Chegou ao laguinho. Estacionou de qualquer jeito e saiu atirando os pés no chão, então subiu na pedra. Ela nem percebeu o céu encoberto, nem se deu conta de que os únicos barulhos que ouvia ali eram das cigarras e grilos que povoavam as redondezas. O barulho que sobrepôs os dos insetos foi o seu próprio: um grito primal que Maria Antônia resgatou do fundo de seu peito enquanto caía de joelhos na pedra. O grito durou dez segundos e pareceu ecoar na clareira, talvez tenha feito até a água do laguinho se mover. Gritou de novo, o rosto encharcado. Um grito mais curto que terminou quando ela olhou para cima e percebeu algo diferente no céu.
Algo muito grande estava se aproximando do chão. Algo de um verde brilhante que trazia um rastro que parecia uma cauda. Estava caindo. A boca aberta que gritava parou de gritar mas Maria Antônia manteve ela aberta. Era rápido demais. Ela nunca tinha visto uma estrela cadente daquele jeito. E mal teve tempo de ver aquela mesmo.
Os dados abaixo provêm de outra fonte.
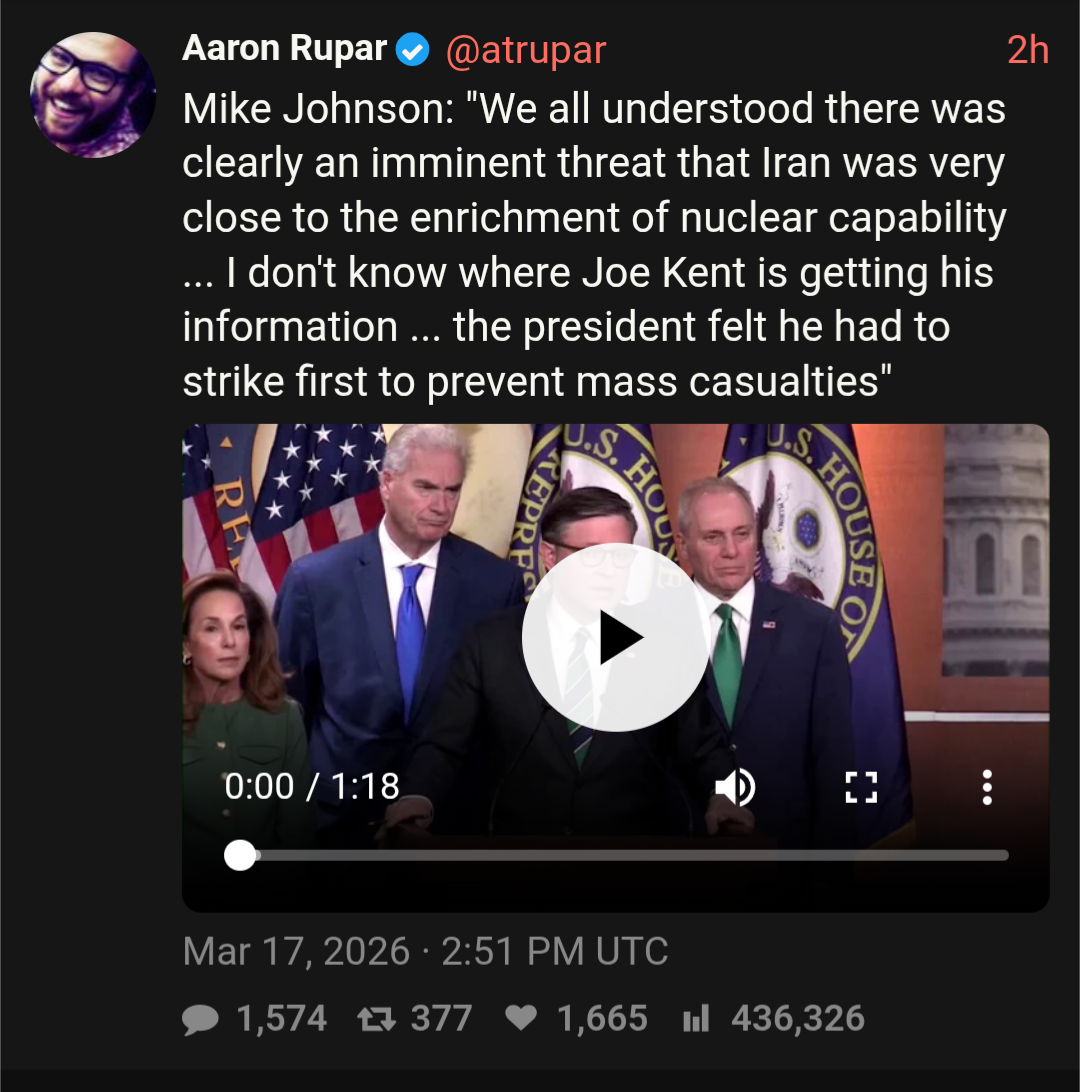
Task: Click the Mar 17, 2026 date line
Action: pos(425,951)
O objeto acertou o chão no horizonte. Uma explosão de poeira surgiu em volta do local da queda, seguida de um baque inacreditavelmente grave que atravessou o crânio de Maria Antônia. A luz do objeto criou um clarão e ela viu a vaquinha de que gostava caindo na grama. A explosão gerou uma onda de impacto que fez a terra tremer, fazendo as árvores em volta balançarem, algumas delas caírem e, especificamente, a pedra onde ela estava rachar no meio.
Maria Antônia segurou com força na ponta da pedra, que rolou para o lado e a levou junto. A pedra parou, em parte molhada pela água do laguinho, assim como ela. Usou a pedra para se apoiar e ficar de pé. Não sentiu as escoriações e mal percebeu que estava molhada. Não parecia ser capaz de sentir muita coisa. Mas sentia que estava viva. Olhou para a pedra, para o laguinho e para as árvores. Estava ofegante de novo, mas de um jeito diferente. Sentou-se na pedra para descansar. Aos poucos, sua respiração foi voltando ao normal.
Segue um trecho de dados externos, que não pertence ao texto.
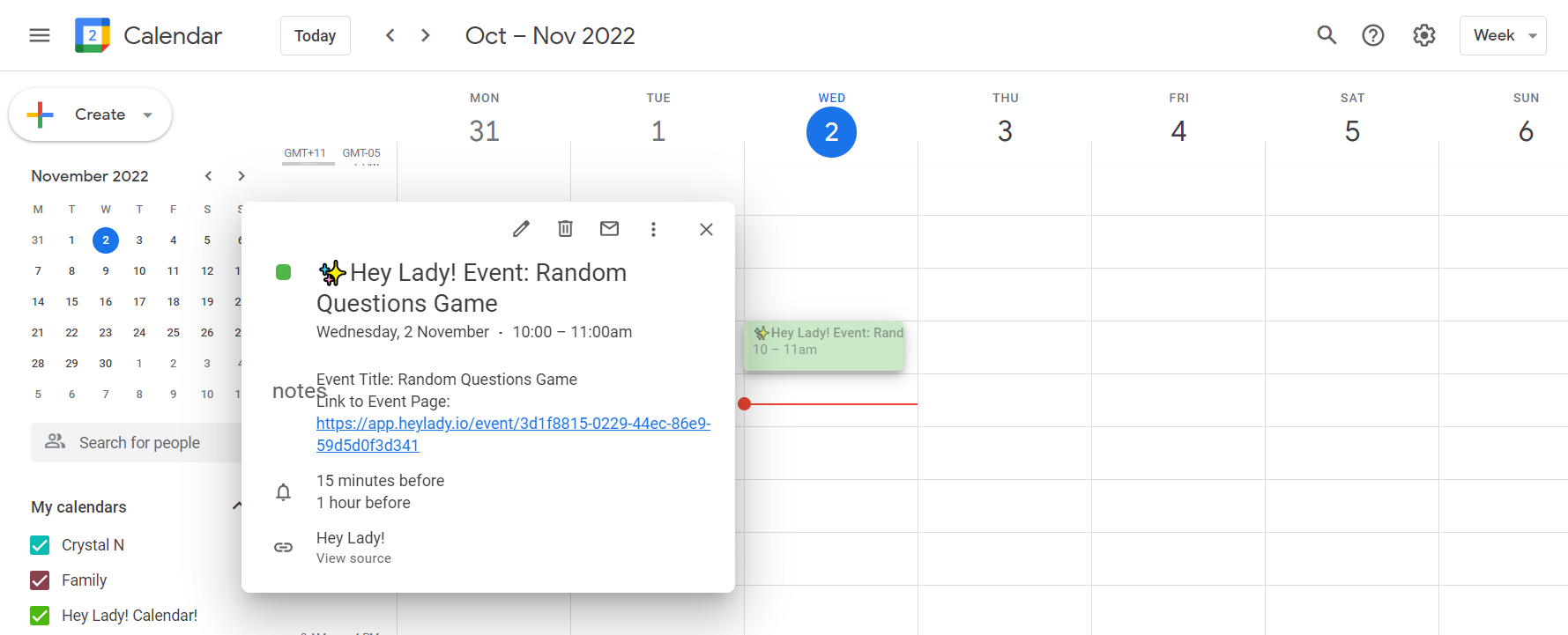Select 16 in the mini calendar
Screen dimensions: 1568x635
pos(106,302)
Na manhã, Maria Antônia faltou à caminhada, mas no dia seguinte estava lá. Trazia alguns curativos pelo corpo, alguns machucados leves e um sorriso no rosto. Suas amigas estranharam por alguns segundos mas ela desconversou e a caminhada seguiu na mais completa normalidade.
- Falei com o Tonhão ontem e ele aceitou doar uma boa parte da carne. – disse Arlete. – Só que uma parte ele vai ter que vender.
- Ah, eu pago essa parte. – disse Maria Antônia.
Arlete olhou para ela.
- A carne dele é ótima, vale a pena. Vai ficar muito bom o churrasco.
Laila e Santina, atrás de Maria Antônia, se entreolharam.
- E agora que eu não vou mais expandir o mercado, posso usar o dinheiro pra carne. Vai dar tudo certo.
Em sua mente, Arlete gargalhava como uma louca. Seu rosto apenas deu um sorriso ameno e a conversa continuou, sempre tinham assunto. O animal formado pelos corpos das mulheres caminhando todas juntas seguiu pela calçada em seu ritmo de sempre. Inalterado, mecânico.